Matthew, Mark, Luke and John offer differing views of Christ’s divinity. Some say he became divine at his baptism, others that he has always been one with God. Plus: Did the idea of the Virgin Mary come from a misunderstanding?
What did the earliest Christians believe? The first writings about Jesus reveal that his original followers thought that he became divine upon his resurrection.
But that’s not a belief shared in all of the books of the New Testament. In fact, there was hardly a consensus among early followers. “Different Christians in different churches in different regions had different views of Jesus, almost from the get-go,” writes Bart D. Ehrman in the 2014 book How Jesus Became God: The Exaltation of a Jewish Preacher From Galilee.
Here are five surprising findings revealed in a study of the Gospels.
1. The Gospel of Mark doesn’t mention that Mary was a virgin, and declares that Jesus became divine only after being baptized.

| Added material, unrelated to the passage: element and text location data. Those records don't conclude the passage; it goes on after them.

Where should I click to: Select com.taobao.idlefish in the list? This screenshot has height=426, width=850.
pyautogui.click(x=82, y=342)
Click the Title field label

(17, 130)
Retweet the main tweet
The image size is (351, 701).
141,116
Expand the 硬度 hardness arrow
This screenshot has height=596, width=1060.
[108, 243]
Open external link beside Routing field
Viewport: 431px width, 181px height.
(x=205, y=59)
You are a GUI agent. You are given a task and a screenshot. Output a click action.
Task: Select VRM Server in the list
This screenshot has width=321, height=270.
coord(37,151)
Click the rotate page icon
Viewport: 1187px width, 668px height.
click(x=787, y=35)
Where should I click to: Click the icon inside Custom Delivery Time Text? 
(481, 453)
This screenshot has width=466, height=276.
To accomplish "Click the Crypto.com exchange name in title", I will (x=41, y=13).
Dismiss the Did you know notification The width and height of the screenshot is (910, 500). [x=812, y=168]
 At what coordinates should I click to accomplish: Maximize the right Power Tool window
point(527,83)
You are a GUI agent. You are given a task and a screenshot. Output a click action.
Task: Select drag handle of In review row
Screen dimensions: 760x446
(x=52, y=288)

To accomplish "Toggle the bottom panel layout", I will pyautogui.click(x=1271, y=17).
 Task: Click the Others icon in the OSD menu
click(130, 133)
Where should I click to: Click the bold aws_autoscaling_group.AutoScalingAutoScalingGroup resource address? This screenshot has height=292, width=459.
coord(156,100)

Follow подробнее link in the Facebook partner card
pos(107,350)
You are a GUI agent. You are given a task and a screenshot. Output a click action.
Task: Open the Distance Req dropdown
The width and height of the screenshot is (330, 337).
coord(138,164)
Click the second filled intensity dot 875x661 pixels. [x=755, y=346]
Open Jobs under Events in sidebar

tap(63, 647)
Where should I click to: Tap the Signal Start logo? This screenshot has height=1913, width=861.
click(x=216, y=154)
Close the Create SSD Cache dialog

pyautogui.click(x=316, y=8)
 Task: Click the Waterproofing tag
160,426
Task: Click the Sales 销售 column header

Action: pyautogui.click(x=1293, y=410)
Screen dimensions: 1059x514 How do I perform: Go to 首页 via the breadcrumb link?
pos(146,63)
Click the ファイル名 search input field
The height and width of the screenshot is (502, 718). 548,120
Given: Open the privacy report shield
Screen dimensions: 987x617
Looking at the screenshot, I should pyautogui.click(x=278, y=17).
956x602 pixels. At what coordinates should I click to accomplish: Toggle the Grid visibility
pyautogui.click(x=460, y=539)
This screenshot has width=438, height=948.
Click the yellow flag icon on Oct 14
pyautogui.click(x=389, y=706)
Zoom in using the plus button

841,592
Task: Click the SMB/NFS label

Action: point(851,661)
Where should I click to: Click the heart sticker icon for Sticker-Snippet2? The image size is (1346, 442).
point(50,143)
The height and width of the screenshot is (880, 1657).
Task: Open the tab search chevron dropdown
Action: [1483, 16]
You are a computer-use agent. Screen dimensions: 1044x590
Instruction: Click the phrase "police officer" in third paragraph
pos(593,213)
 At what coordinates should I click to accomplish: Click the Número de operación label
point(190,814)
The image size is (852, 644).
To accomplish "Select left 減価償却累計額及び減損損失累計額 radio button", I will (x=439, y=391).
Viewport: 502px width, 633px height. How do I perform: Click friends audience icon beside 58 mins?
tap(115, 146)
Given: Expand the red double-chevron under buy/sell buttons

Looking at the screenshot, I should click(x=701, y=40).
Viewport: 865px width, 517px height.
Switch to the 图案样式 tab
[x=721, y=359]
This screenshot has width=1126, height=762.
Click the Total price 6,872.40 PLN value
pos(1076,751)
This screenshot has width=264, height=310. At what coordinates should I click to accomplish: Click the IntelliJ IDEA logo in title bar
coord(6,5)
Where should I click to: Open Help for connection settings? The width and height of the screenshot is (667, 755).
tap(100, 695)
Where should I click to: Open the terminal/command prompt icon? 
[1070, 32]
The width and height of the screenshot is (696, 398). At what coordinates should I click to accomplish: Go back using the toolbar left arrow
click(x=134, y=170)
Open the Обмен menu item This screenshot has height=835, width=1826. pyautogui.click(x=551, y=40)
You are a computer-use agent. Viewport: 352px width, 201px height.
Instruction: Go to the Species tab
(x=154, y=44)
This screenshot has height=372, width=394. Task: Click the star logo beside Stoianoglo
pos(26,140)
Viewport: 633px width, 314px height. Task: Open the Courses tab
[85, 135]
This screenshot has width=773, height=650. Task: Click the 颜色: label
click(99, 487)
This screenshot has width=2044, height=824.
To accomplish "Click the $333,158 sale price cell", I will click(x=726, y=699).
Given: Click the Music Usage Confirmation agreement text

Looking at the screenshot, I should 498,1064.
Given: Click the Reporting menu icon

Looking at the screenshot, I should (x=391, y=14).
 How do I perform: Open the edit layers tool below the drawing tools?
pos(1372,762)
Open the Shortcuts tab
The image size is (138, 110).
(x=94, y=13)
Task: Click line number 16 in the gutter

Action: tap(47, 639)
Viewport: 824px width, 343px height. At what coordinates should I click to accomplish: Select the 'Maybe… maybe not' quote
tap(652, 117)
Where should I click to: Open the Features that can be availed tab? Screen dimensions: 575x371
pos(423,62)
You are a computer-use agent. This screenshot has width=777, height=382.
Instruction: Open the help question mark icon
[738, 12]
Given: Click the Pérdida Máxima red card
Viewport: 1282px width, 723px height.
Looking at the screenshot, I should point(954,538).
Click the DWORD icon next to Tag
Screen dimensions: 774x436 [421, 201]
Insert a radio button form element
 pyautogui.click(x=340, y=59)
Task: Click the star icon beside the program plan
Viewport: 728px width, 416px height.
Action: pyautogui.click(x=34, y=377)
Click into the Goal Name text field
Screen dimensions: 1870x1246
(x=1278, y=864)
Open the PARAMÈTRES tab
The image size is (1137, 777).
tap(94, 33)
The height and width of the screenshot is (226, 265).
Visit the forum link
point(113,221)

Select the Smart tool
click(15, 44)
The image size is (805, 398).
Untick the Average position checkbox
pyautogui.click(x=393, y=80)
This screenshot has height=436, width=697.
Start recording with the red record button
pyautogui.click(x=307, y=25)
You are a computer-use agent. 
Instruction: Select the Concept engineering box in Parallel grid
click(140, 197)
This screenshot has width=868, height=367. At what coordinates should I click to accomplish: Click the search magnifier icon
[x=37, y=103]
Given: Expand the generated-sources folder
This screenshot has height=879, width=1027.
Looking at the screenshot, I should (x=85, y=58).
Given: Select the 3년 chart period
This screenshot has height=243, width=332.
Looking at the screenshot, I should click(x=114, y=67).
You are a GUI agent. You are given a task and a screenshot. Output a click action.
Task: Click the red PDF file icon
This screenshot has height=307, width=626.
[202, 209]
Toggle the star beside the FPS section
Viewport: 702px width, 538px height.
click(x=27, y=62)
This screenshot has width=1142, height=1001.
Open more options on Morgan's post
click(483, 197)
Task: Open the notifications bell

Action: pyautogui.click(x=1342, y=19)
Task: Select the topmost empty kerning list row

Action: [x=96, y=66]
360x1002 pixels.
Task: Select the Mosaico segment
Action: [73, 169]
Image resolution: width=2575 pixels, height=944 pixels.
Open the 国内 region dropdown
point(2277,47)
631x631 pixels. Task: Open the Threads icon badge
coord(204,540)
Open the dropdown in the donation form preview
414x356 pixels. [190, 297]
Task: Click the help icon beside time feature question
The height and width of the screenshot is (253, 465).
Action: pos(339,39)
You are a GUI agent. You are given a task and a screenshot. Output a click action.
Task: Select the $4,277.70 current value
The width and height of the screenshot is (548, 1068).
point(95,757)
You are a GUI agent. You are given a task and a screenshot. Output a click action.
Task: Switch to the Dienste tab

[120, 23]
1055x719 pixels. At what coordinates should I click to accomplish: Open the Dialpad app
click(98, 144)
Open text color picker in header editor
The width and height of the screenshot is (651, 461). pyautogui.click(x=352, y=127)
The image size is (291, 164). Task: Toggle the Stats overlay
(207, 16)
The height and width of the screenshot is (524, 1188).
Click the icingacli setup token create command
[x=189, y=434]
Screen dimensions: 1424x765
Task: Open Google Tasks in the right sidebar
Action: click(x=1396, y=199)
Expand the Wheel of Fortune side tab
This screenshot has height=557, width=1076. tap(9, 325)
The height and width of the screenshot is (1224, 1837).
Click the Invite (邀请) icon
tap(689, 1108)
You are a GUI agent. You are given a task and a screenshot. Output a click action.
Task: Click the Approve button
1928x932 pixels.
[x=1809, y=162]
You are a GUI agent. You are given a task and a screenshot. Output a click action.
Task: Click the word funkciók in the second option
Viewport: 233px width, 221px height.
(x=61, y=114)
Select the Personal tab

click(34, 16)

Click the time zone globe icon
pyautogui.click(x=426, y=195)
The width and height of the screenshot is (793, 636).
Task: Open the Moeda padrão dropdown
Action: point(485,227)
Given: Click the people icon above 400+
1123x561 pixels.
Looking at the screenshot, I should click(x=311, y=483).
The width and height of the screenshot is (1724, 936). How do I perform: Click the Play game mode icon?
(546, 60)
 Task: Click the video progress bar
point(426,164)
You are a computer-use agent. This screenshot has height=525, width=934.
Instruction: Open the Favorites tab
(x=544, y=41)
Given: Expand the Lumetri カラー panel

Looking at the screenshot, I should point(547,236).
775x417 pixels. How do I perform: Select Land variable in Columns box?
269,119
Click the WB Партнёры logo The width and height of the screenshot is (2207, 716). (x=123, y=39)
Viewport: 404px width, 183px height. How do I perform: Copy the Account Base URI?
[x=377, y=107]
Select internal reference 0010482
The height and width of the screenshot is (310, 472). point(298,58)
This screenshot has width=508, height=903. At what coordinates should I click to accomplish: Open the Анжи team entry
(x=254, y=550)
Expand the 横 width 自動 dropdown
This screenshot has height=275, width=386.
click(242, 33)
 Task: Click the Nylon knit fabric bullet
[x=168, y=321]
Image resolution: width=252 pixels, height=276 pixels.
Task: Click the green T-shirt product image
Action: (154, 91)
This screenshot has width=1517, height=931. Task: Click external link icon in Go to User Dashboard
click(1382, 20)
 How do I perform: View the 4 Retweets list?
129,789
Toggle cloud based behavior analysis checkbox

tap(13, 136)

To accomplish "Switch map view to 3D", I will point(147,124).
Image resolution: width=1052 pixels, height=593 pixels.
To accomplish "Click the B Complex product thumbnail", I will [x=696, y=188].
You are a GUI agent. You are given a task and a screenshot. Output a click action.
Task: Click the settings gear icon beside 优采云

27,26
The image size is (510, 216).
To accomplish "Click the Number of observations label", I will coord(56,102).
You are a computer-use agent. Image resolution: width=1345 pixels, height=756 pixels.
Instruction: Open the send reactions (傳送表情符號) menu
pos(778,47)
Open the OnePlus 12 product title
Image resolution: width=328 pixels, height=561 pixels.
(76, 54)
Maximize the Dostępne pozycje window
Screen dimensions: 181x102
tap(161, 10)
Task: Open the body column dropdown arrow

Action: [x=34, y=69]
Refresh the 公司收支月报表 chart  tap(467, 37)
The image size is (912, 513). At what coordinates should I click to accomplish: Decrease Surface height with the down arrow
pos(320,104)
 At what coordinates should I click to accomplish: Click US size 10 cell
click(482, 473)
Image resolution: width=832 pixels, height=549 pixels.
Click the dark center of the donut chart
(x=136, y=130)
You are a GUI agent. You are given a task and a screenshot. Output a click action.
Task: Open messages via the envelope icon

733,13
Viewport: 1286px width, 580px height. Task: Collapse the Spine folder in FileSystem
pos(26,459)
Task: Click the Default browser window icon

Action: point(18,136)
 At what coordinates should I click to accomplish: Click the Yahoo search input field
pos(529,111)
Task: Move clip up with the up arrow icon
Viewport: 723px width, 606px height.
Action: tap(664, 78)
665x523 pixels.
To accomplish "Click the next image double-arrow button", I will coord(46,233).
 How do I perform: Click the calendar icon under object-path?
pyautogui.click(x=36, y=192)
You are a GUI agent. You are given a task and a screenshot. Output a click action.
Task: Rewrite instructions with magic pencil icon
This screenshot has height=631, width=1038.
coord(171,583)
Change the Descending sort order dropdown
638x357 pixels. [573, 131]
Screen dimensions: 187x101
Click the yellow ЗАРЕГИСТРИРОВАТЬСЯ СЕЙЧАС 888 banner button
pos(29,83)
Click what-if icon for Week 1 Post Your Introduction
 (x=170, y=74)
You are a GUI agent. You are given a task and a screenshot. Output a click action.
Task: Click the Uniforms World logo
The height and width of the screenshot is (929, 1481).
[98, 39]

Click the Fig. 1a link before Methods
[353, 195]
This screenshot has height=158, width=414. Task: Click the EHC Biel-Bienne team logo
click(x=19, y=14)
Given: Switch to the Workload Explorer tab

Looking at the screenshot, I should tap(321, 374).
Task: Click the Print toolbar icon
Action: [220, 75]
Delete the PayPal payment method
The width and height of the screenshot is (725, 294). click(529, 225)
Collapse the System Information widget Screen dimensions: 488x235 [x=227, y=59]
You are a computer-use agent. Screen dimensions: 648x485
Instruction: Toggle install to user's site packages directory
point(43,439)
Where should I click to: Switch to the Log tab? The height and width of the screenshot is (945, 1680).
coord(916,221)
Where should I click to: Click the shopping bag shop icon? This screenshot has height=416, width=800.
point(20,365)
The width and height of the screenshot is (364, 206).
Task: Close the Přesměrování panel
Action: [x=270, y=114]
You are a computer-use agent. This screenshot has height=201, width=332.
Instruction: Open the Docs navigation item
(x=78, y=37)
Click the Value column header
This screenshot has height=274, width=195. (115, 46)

According to Mark, Jesus was fully human up until the point that John the Baptist baptizes him. Once this happens, the Spirit of God descends as a dove and a voice from the heavens declares, “You are my beloved son, in you I am well pleased” (Mark 1:9-11).
It is only after this has happened that Jesus begins his own ministry, now one with God, and is able to perform miracles (walk on water, raise the dead), cast out demons and forgive sins.
2. A passage in Luke was changed from its original to downplay the statement that Jesus became the Son of God at his baptism.
We don’t have any original documents of the New Testament. What we do have are copies made centuries later — many of which have been altered and differ from each other. One such passage about Jesus’ baptism in Luke tweaks what God says. “But in several of our old witnesses to the text, the voice says something else,” Ehrman writes. “It quotes Psalm 2:7: ‘You are my Son, today I have begotten you.’”
Why make this change? Ehrman says that “when scribes were copying the texts of Luke in later centuries, the view that Jesus was made the Son [of God] at the baptism was considered not just inadequate, but heretical.” Jesus was always divine, and any other teaching needed to be suppressed — even if that’s what early Christians believed.
3. The Gospel of Matthew mentions the virgin birth — but this is a misinterpretation of an early prophecy.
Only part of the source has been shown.